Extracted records
· · · · ·

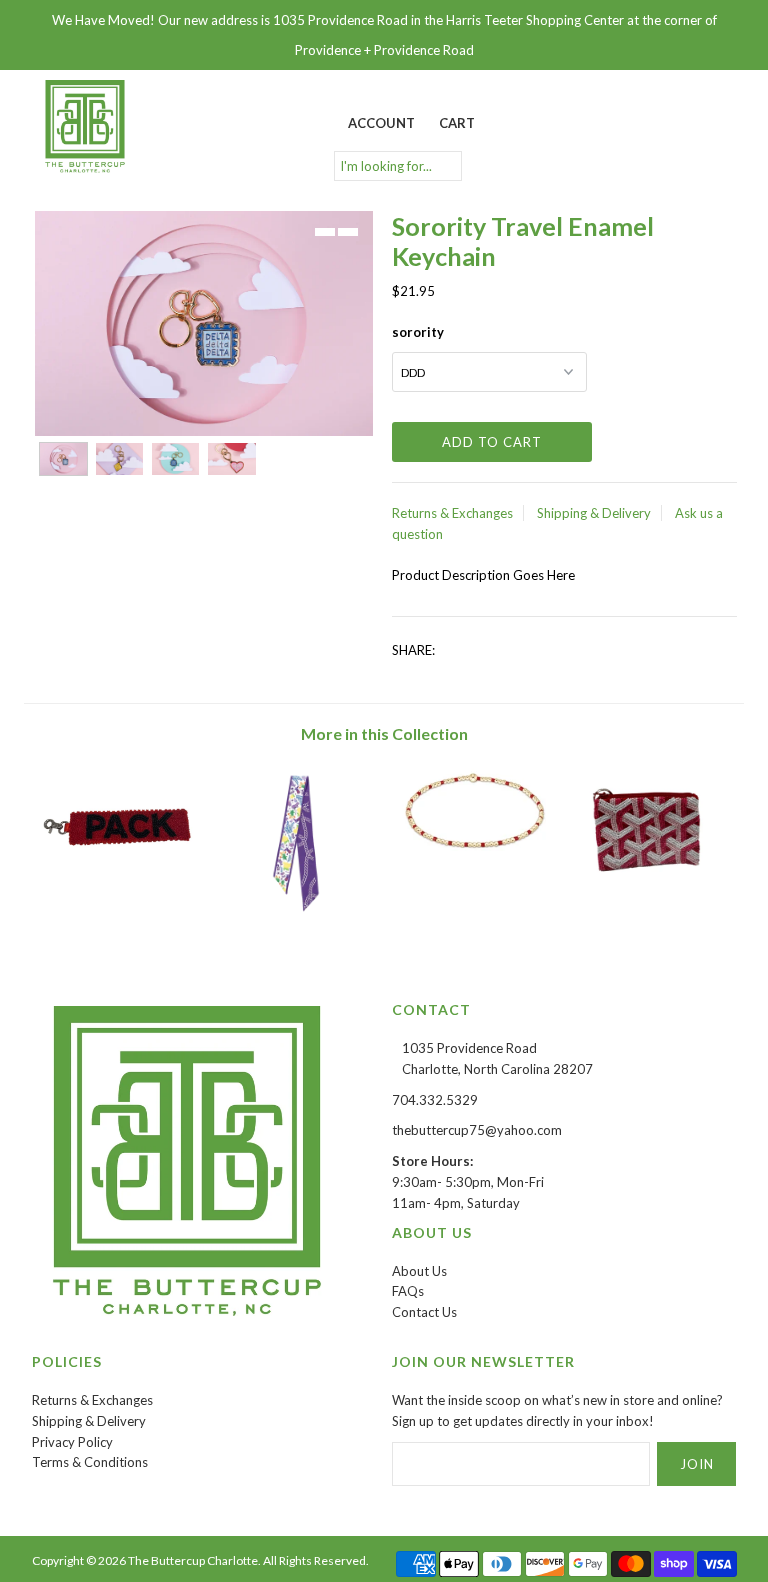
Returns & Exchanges (452, 513)
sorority (418, 332)
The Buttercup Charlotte (193, 1560)
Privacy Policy (72, 1442)
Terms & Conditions (90, 1462)
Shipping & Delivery (594, 513)
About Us (419, 1271)
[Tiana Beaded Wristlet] (120, 879)
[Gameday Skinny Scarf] (296, 919)
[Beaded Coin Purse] (649, 882)
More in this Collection (384, 733)
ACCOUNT (381, 123)
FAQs (408, 1291)
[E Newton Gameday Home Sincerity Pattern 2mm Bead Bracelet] (472, 850)
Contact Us (424, 1312)
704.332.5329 (435, 1100)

· · · · ·

What you will do ▸ Reply with nothing but a number. State how many lines in the records hold the word "Beaded".

Written response ▸ 2